All eyes on the sky for satellite re-entry

Our friends at the Australian Science Media Centre have collected useful background, resources and commentary ahead of the re-entry:

NASA’s Upper Atmosphere Research Satellite (UARS) is expected to return to Earth tomorrow morning (Saturday 24 September) Australian time. Its exact re-entry time and location will be known with more certainty closer to its landing. The ground tracks (the satellite’s “flight” path) during the re-entry period include several passes over Australia and there is a small chance that debris from the satellite could land in Australia.

UARS was launched on 12 September 1991 and decommissioned on 15 December 2005. Its total dry mass is about 5.5 tonnes, compared to SkyLab which was about 77 tonnes. Debris from SkyLab landed in Western Australia in 1979. UARS is one of the largest NASA satellites to plunge back to Earth uncontrolled in the last 30 years.

RESOURCES:

According to the Centre for Orbital and Re-entry Debris Studies (CORDS), the current expected re-entry time for the UARS satellite is 12.58pm NZT (00:58 UTC) ± 7 hours tomorrow (Saturday 24 September).

Updates on this timing including a map showing the satellites’ ground track during the 14 hour window of re-entry,can be found at Rentry News.

NASA have been providing semi-regular updates at their UARS site.

An authoritative source of tracking information including the current position of the UARS satellite (keep refreshing the page) can be found at Heavens-Above.

A conceptual image of the satellite can be found here  (credit: NASA).

Some useful background information on spacecraft reentry can be found at Areo.org.

Grant Christie, Research Astronomer, Auckland StarDome Observatory, comments: 

“What’s special about this one is its sheer size. Skylab was the last big one. Ultimately all satellites come down, even the International Space Station and the Hubble Space Telescope. Once they run out of gas to control them or malfunction, they will come down. It’s not a matter of not having shuttles to service them.

“How fast will it be going? Most people have seen satellites going across the night sky.It will be faster than that. At about 50 kilometres up it will begin to smoke. If you were lucky you might see it for tens of seconds.”

Jonathan Nally is a former editor of two space magazines and currently editor of the Australian Space News web site, SpaceInfo.com.au.
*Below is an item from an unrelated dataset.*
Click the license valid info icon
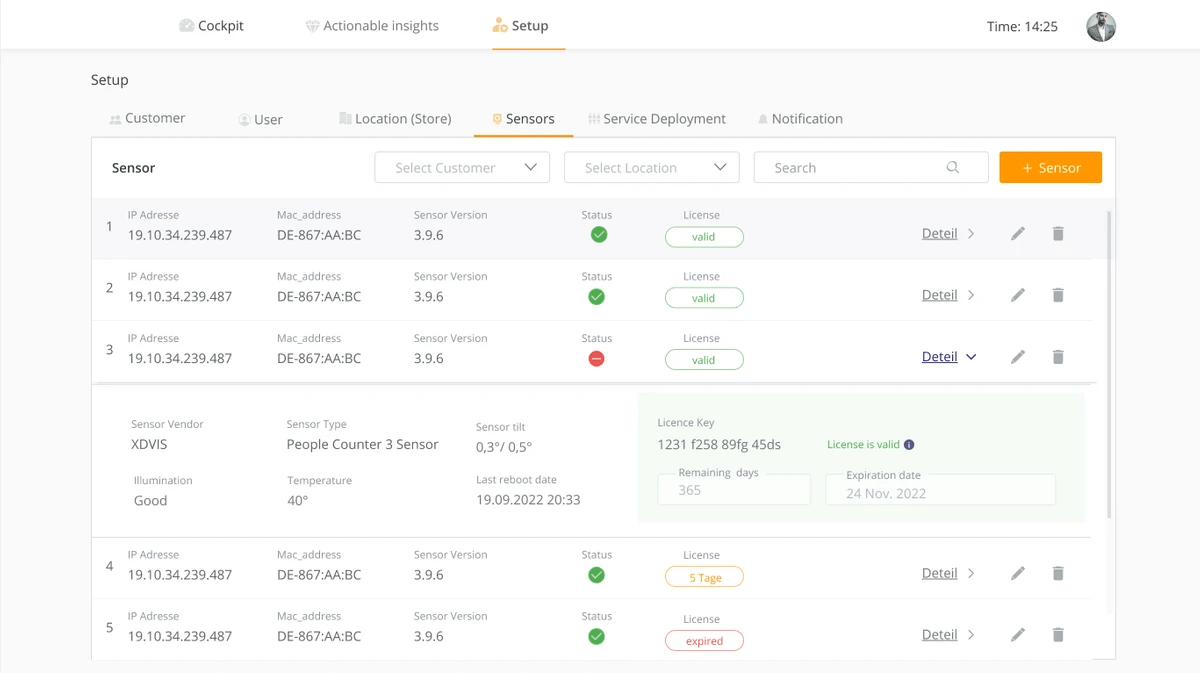Viewport: 1200px width, 673px height. 909,445

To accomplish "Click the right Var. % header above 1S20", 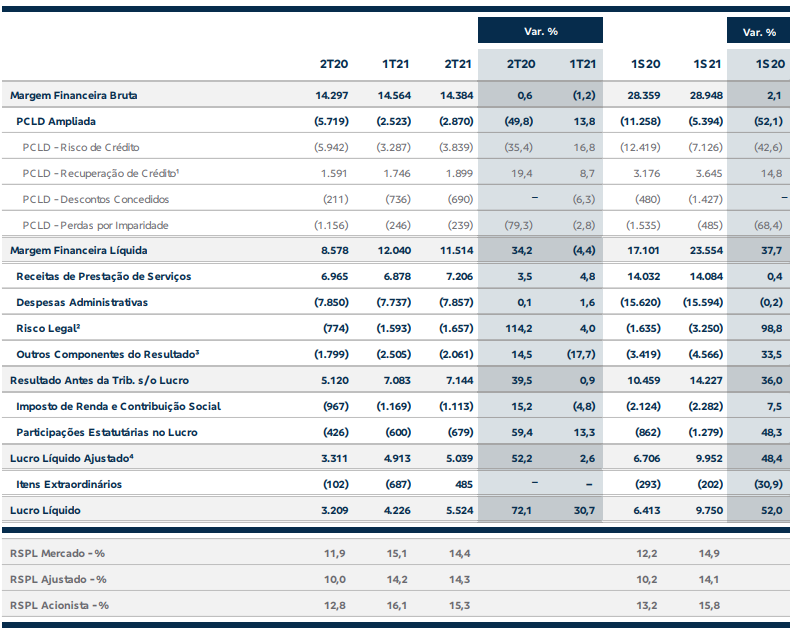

He also appears regularly on Channel 9 and the ABC to discuss astronomical and spaceflight matters.

“Space junk comes in different shapes and sizes, and can poses two main kinds of threats — a threat to other spacecraft (unmanned and manned) through collisions, and threats to us down here on Earth.

“The satellite making news at the moment — the former Upper Atmospheric Research Satellite, and better characterised as a decommissioned or defunct satellite rather than space junk — falls into the second category.
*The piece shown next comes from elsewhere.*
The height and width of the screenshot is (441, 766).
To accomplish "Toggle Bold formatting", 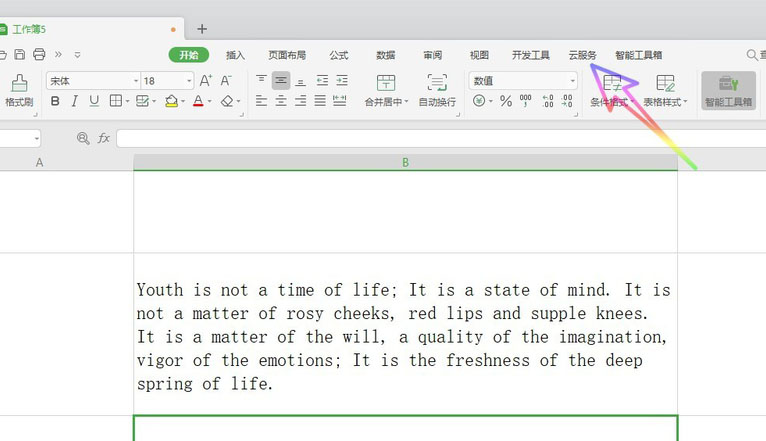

“In 2005, NASA decommissioned UARS and intentionally placed it into an orbit a couple of hundred kilometres lower than its operational orbit.  This was done to accelerate is eventual demise, and means it is re-entering the atmosphere 20 years earlier than it otherwise would have done.

“This was a very responsible thing to do. The longer a spacecraft stays in orbit, the more chance it has of being hit by other orbital debris, leading to a destructive breakup and therefore more bits of debris.

“UARS poses a negligible threat to life and property on Earth. Most of the satellite will burn up during re-entry, with perhaps as many as 26 stronger or harder small pieces surviving to reach the surface.

“But with the majority of Earth comprising oceans or uninhabited (or very sparsely inhabited) remote regions, the chances are overwhelming that any pieces of UARS that survive re-entry will fall harmlessly and never be seen again.

“Because the spacecraft is no longer powered, NASA has no control over where it comes down. It is thought to be tumbling gently as it makes its final orbits. Friction with the thin upper atmosphere is slowly lowering its orbit, bit by bit, until sometime in the next 24 hours it reaches a low enough point and sufficient air friction so that it can no longer maintain orbital velocity. At this point it will begin to burn up and streak across the sky like a huge fireball. It would be quite something to see, but chances are that no one will witness it.

“The other kind of space junk — bits of orbital debris that range from less than a millimetre wide up to entire spacecraft — is more of a worry. Space junk can damage or destroy an operational spacecraft, leading to loss of the asset and the service it provides.”

Dr Alice Gorman is a lecturer in the Department of Archaeology, specialising in space archaeology, at Flinders University in SA.

“The UARS satellite re-entry is very reminiscent of Skylab in 1979 – there is the same exaggeration of the hazard through the media, public anxiety as the advance warning allows for speculation, and a lack of understanding of what the risks actually are. Should it land in Australia, we might expect the same rush for souvenirs as we saw with Skylab, as anything that has been in space has a special meaning on Earth.”